When Samsung officially unveiled its first foldable smartphone, the Galaxy Fold, earlier this year, initial reactions were excited, but cautious. This is the first of its kind, after all, and there is always the chance that something could go very wrong. But it turns out that the Galaxy Fold appears to be a pretty solid handset, at least as far as first impressions are concerned.
First impressions are out for the Samsung Galaxy Fold, and the majority of feedback for the company’s first foldable phone is pretty positive. Of course, these are just initial impressions, not reviews at all, so things could change over time and with plenty of usage. But if you’ve been considering the Galaxy Fold, initial reactions may be enough to sway you.
So, here’s a brief roundup of all the initial hands-on takes we’ve seen. Not all of them; just a few to whet the appetite before the reviews start filing in later this month. For those in the United States, the Galaxy Fold launches on April 26, and it will retail for $1,980.
“That change in perspective makes a big difference in terms of the physicality of the Fold. If you think of it as a phone, it’s ridiculous. It’s super tall and much thicker than any phone out there when it’s closed. There’s a little gap when you fold it up because the screen can’t be fully folded flat. The front screen is tiny. Even though it’s 4.6 inches, it feels much smaller because it’s so narrow and because it sits inside such a tall phone.
But if you think of it as a small tablet that happens to fold, all of those foibles start to feel less like foibles. Instead, it’s like you have an iPad mini that can be packed down to become more pocketable. I say “more pocketable” intentionally. It’s large enough that it’ll stick out of any but the deepest pants pockets. This is a device designed for a purse or a coat pocket.”
“I did like some of the software touches here that make the Fold’s bigger screen more useful. When you’re using an app like Google Maps or YouTube on the outside screen, open up the phone and the app automatically expands to take up that larger inner display. This is particularly useful for seeing more directions in Maps, but the big canvas also offers extra room for multitasking. You can launch up to three apps at the same time on the 7.3-inch display, and by default the keyboard layout is split down the middle so you don’t have to stretch your thumbs to reach the keys in the middle.”
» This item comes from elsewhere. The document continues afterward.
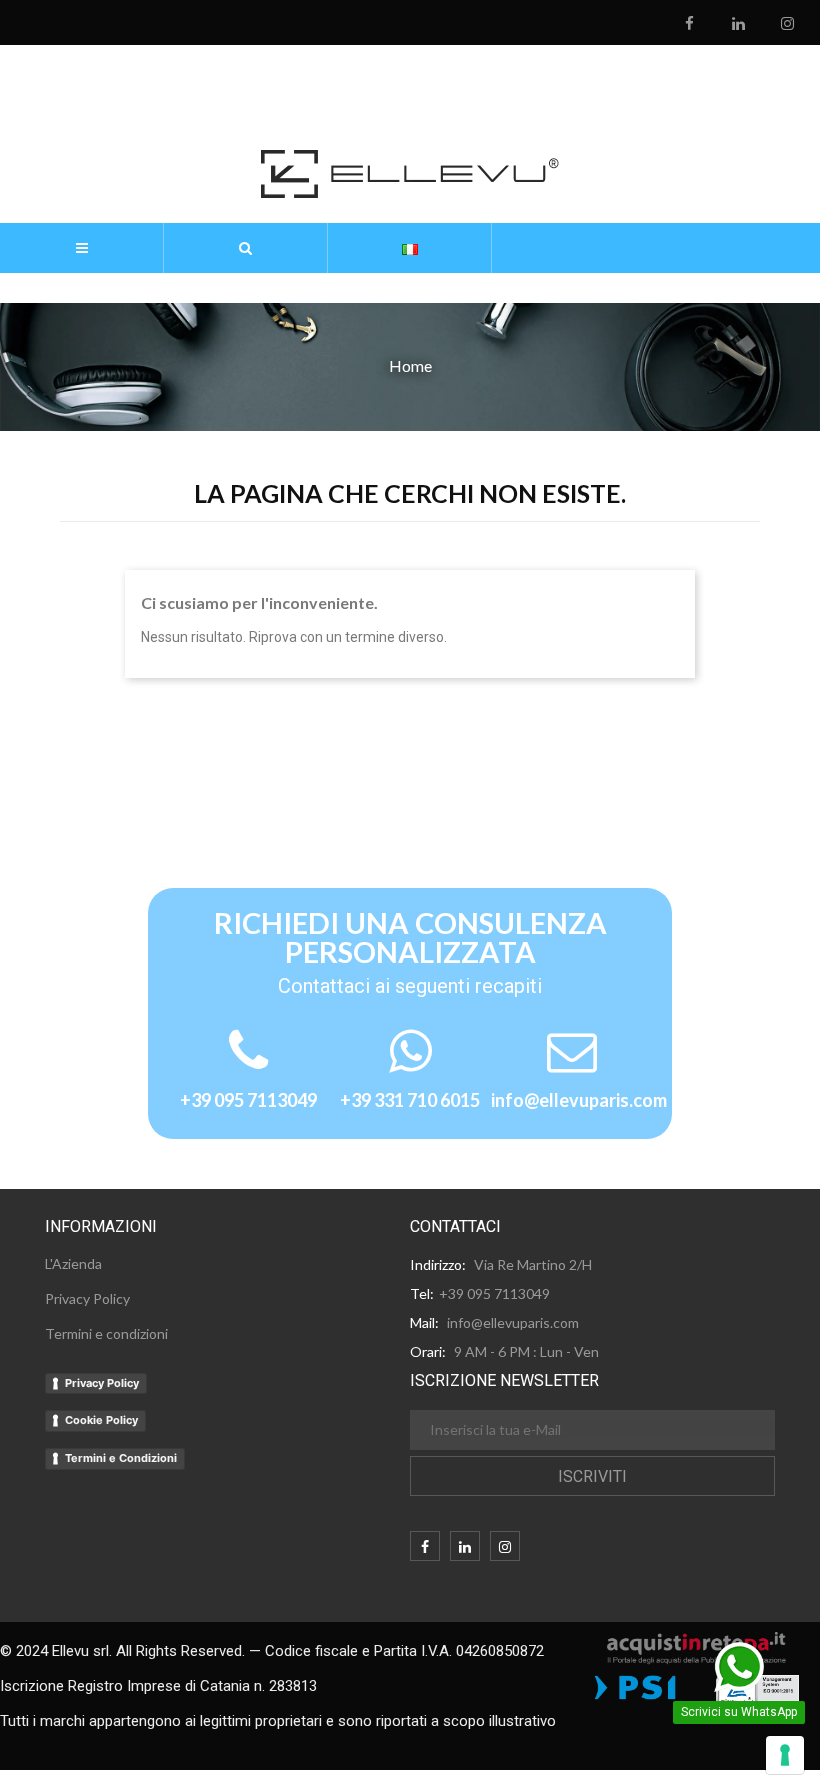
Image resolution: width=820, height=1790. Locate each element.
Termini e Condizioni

“Holding the Fold when it’s closed isn’t what I was expecting at all. The small outer screen is tiny by today’s standards and it has a comically large top and chin. Thing is, it’s so narrow and easy to hold I can see this being used solely for checking the odd message, taking a call and keeping an eye on your route. Almost every other action will likely be done with the phone open. This clearly isn’t the ideal look Samsung is going for, though, and really feels like a sacrifice that had to be made for this first-generation product.
The near-square display is most comparable to an iPad Mini – broken only be a very annoying notch towards the right side – and anything you’re looking at on the front screen mirrors to the larger panel when you open the phone up. If you’ve got Google Maps open and you unfold the device then it instantly switches the big screen without any fuss or lag.”
“The fold does feel like a natural way to open the handset – with many years of book opening behind us we’ve become pretty adept at the action – and it’s certainly easier to get to grips with than the opposite fold of the Huawei Mate X.
Open up the Galaxy Fold fully to reveal the 7.3-inch display and the 20-part, dual axis hinge locks into place, preventing you from over-extending the display past 180 degrees.
Fold it back up and the Samsung Galaxy Fold snaps shut with a satisfying sound, giving you confidence that it won’t accidentally unfurl itself in your bag.”
“But to focus on its purchasability is to miss the point of what it is—and anyway, this isn’t a formal review. Samsung has made a folding phone it says will fold over 200,000 times before it shows signs of degradation (a claim that could take months or years to verify). In order to do that, it had come up with a display that could fold over on top of itself. It had to figure out what to do about the battery. It literally had to develop a spine. And then there are the apps, the ones that will need to work as well on a large 7.3-inch screen as they do on a 4.6-inch screen.”
“My time with the Fold has been a flurry of activity, but I’m just now able to dig into setting up the device as my own. I haven’t had enough time to master the nuances of the multiscreen interface, but long enough to get a general feel of the device and what I still want to know.
As I said before, the phone feels solid and sturdy, but Samsung does put a two-part case in the box. The Fold’s hinge mechanism moves smoothly, but a large hinge also makes the width of the phone’s “wings” quite narrow. Closed, it looks like sandwich. On the right side, there’s a volume rocker and a power button, and the fingerprint reader doubles as the Bixby button.”
So, what do you think? Is the Galaxy Fold from Samsung your next daily driver?